There's a very broad case to be made for a movement of everyone's philosophy away from God towards Nature and Reason during the Enlightenment and then towards moral relativism and hero worship in the Romanticism following Napoleon. Still and all, the Nazis' ideas of the strong as wolves and the weak as sheep is one of the oldest threads in human thought. The classic exposition is Thucydides's Athenian ambassador but wolf cults seem to have been a thing at least as early as the Indo-Europeans.

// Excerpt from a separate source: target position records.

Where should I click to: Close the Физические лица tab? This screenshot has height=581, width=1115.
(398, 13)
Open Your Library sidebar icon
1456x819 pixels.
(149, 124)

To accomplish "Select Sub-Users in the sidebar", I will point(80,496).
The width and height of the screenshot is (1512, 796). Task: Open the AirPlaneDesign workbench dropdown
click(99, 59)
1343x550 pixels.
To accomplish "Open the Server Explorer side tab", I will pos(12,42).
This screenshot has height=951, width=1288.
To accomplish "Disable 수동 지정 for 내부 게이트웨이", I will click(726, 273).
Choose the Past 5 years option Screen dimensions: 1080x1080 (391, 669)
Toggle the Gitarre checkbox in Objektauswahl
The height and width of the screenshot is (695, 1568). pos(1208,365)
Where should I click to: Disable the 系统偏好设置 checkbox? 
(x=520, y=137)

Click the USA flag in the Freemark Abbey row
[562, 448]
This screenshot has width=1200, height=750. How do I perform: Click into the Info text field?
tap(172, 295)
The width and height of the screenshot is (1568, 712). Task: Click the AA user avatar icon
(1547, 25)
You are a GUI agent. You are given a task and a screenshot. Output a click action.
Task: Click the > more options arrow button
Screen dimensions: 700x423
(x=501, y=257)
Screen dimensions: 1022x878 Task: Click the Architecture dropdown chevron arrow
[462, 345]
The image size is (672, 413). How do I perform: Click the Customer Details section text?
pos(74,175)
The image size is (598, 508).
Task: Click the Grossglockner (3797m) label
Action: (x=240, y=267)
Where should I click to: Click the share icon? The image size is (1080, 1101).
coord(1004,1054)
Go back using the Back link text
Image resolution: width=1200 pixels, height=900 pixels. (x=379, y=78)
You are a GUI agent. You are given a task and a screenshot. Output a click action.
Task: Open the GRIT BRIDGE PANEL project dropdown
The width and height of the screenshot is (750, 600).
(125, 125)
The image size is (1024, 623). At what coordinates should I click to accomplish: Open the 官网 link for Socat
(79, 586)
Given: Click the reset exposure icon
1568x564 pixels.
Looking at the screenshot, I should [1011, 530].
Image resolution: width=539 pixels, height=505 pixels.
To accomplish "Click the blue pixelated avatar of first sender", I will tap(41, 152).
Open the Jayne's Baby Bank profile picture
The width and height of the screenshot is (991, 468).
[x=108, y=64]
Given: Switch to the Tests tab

Mostly when they talked about ideas, though, they relied on junk racialist science and occult nonsense, not proper philosophy.

uhhhh_no

It's not so much that not that Übermenschen weren't what Hitler had in mind so much as it is that Hitler essentially epitomized the very opposite of what Nietzsche believed and stood for, down to antisemitism. (As a philologist, Nietzsche was very much in favor of the Old Testament as opposed to the New, where he thought it strange that God had found it necessary to learn Greek and then done such a bad job of it.)

His sister and her administration of his estate didn't help his legacy, though.

rubes6

Rousseau's sensibility as an appeal to the heart, along with his political philosophy. Hitler is a clear outcome of Rousseau.